» Short task a
Using the article on UK mortgage fraud, say whether each statement agrees with it: (i) the Metropolitan Police has made 11 arrests; (ii) the lenders expect to recover all their money; (iii) the Thamesmead apartments were built by Persimmon. For each, answer yes or no and quote the deciding words.

» Source text
-- Start --

From The Sunday Times

August 19, 2007

Home loans fraud hits UK

Kathryn Cooper

BRITISH lenders are set to lose millions of pounds on fraudulent mortgages, many of them sub-prime, in the first sign that the home-loan crisis in America could be echoed in the UK.

Four mortgage firms could see an estimated £40m wiped out after lending to bogus borrowers on off-plan apartments in Thamesmead, south London, built by Persimmon, the listed property company.

The firms involved are believed to be Alliance & Leicester, one of the country’s top ten lenders; GMAC-RFC, part of the American giant; Platform, the sub-prime arm of Britannia building society; and Rooftop, part of Bear Stearns, which has already been hit hard by the failure of two of its hedge funds.

The Metropolitan Police is investigating the fraud and has made 11 arrests, but the lenders do not expect to get all their money back.

-- End --

» Short task b
Rewrite the rows as a numbered list, covering only the stretch from the line containing "Image resolution: width=477" through the end of the rows. Omit blank lines and pictures.

» Material to process
-- Start --

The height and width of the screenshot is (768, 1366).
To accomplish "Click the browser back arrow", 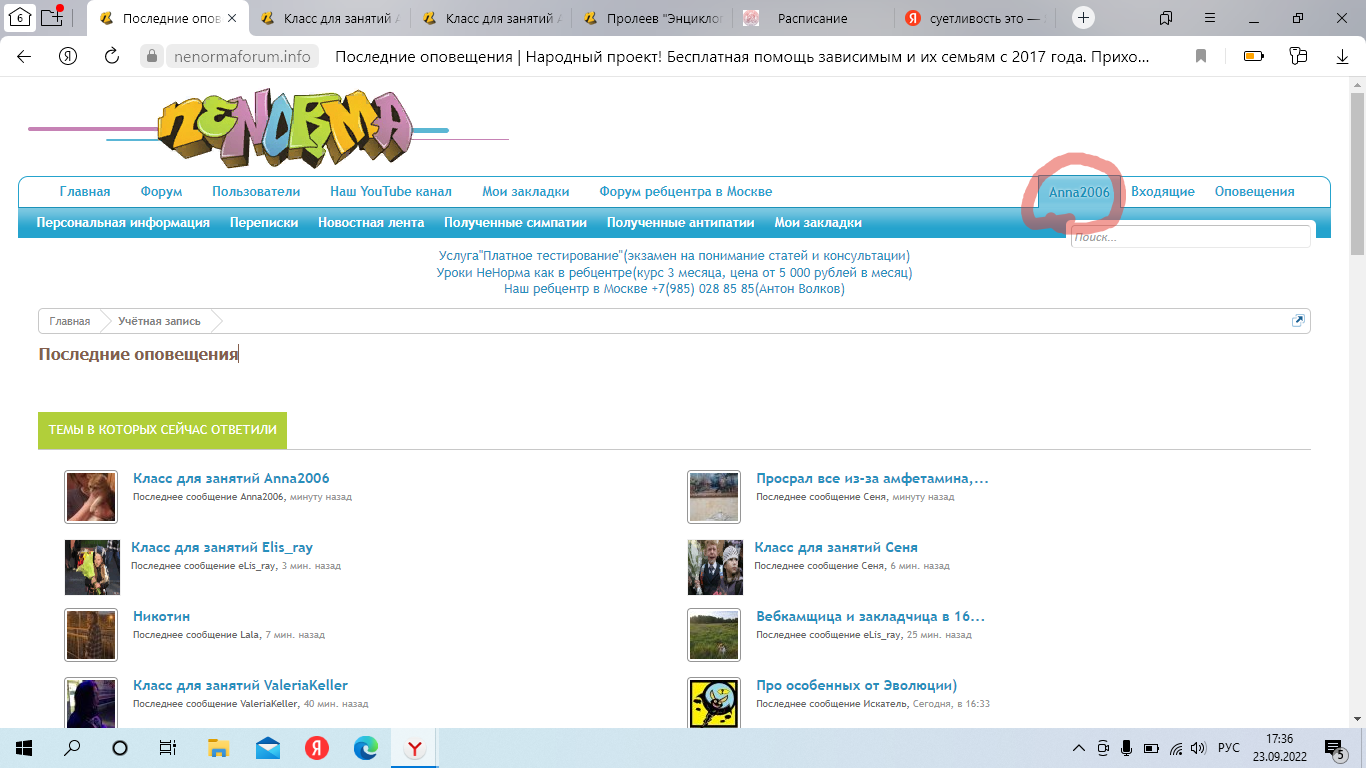I will tap(24, 57).
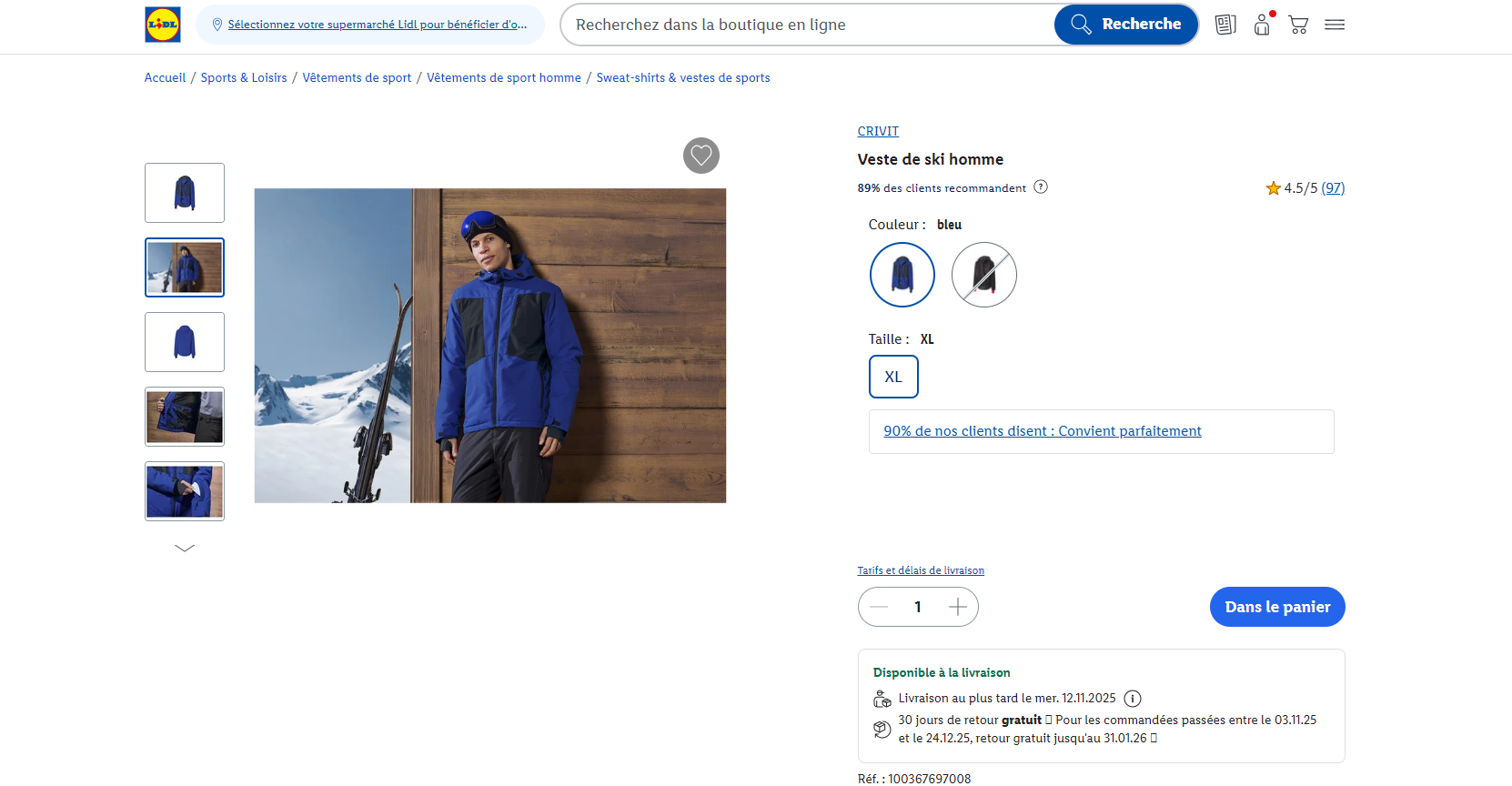1512x786 pixels.
Task: Expand the customer fit feedback link
Action: click(x=1043, y=431)
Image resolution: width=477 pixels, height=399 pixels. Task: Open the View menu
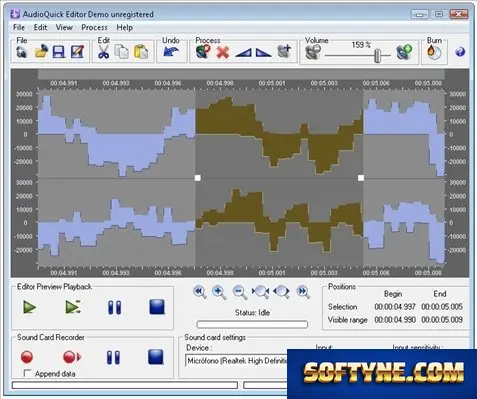(x=64, y=27)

-- End --

» Complete response a
(i) Yes: "has made 11 arrests"
(ii) No: "the lenders do not expect to get all their money back"
(iii) Yes: "built by Persimmon, the listed property company"

» Complete response b
1. Image resolution: width=477 pixels, height=399 pixels. Task: Open the View menu
2. (x=64, y=27)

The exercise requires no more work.